A taxa anual de desemprego foi de 5,6% em 2025, alcançando o menor patamar da série histórica, iniciada em 2012. Os dados são da Pesquisa Nacional por Amostra de Domicílios (Pnad) Contínua Trimestral, divulgada nesta sexta-feira (30) pelo Instituto Brasileiro de Geografia e Estatística (IBGE).
Destaques de 2025
Na taxa anual, o Brasil registrou os seguintes contingentes:
- Desocupados: 6,2 milhões de pessoas, queda de cerca de 1 milhão (-14,5%) na comparação com 2024
- Empregados da iniciativa privada sem carteira assinada: 13,8 milhões (queda de 0,8% ante 2024);
- Trabalhadores domésticos: 5,7 milhões (-4,4%);
- Conta própria: 26,1 milhões – o maior já registrado.
A taxa anual de informalidade passou de 39%, em 2024, para 38,1% em 2025. De acordo com a coordenadora da pesquisa, Adriana Beringuy, esse percentual é “valor relevante”, e reflete característica estrutural do mercado de trabalho brasileiro.
“A composição e dinâmica da população ocupada ainda é bastante dependente da informalidade, sobretudo, devido à grande participação de trabalhadores no comércio e em segmentos de serviços mesmos complexos”, avalia.
Pnad
A pesquisa do IBGE apura o comportamento no mercado de trabalho para pessoas com 14 anos ou mais e leva em conta todas as formas de ocupação, seja com ou sem carteira assinada, temporário e por conta própria, por exemplo.
Pelos critérios do instituto, só é considerada desocupada a pessoa que efetivamente procurou uma vaga 30 dias antes da pesquisa. São visitados 211 mil domicílios em todos os estados e no Distrito Federal.

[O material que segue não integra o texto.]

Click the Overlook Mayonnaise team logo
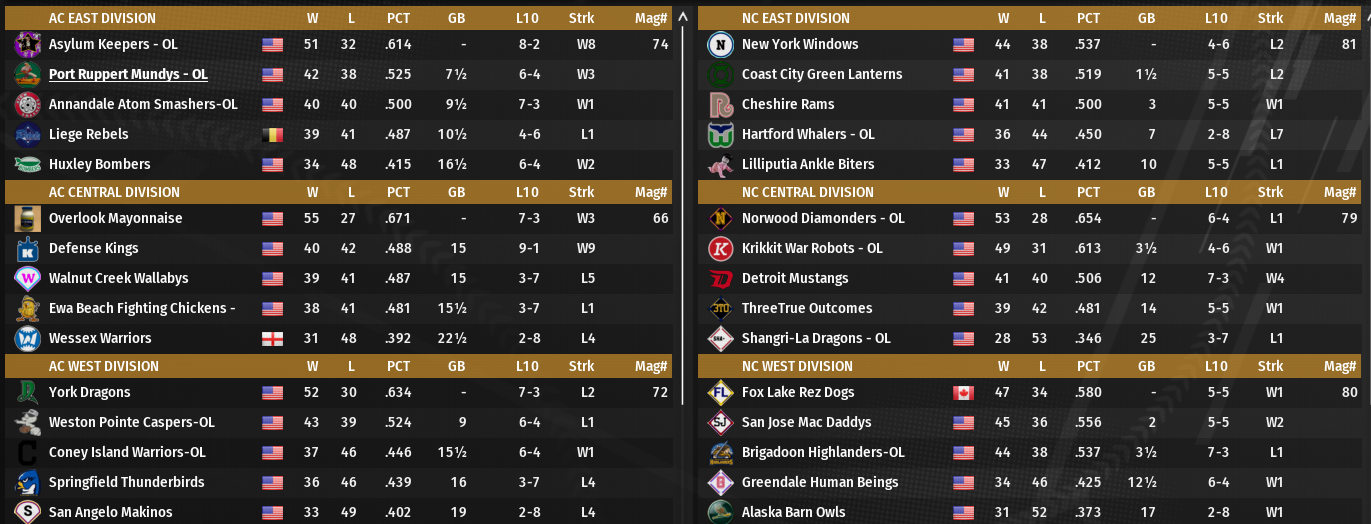1371x524 pixels. point(27,218)
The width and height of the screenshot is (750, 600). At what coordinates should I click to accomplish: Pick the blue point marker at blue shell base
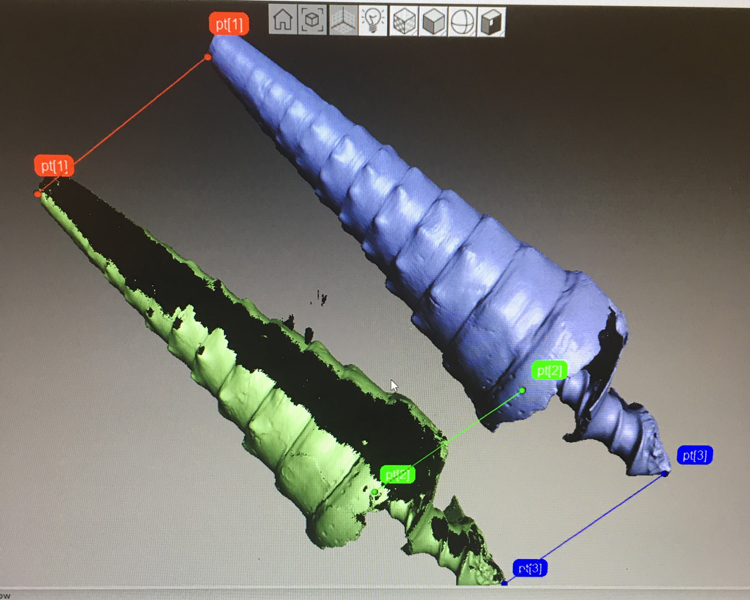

A maior taxa de desocupação já registrada na série iniciada em 2012 foi de 14,9%, atingida em dois períodos: nos trimestres móveis encerrados em setembro de 2020 e em março de 2021, ambos durante a pandemia de covid-19.
Caged
A Pnad é divulgada no dia seguinte a outro indicador de comportamento do mercado de trabalho, o Cadastro Geral de Empregados e Desempregados (Caged), elaborado pelo Ministério do Trabalho e Emprego (MTE) e que acompanha apenas o cenário de empregados com carteira assinada.
De acordo com o Caged, dezembro apresentou saldo negativo de 618 mil vagas formais. No entanto, no consolidado de 2025, o balanço ficou positivo em quase 1,28 milhões de postos com carteira assinada.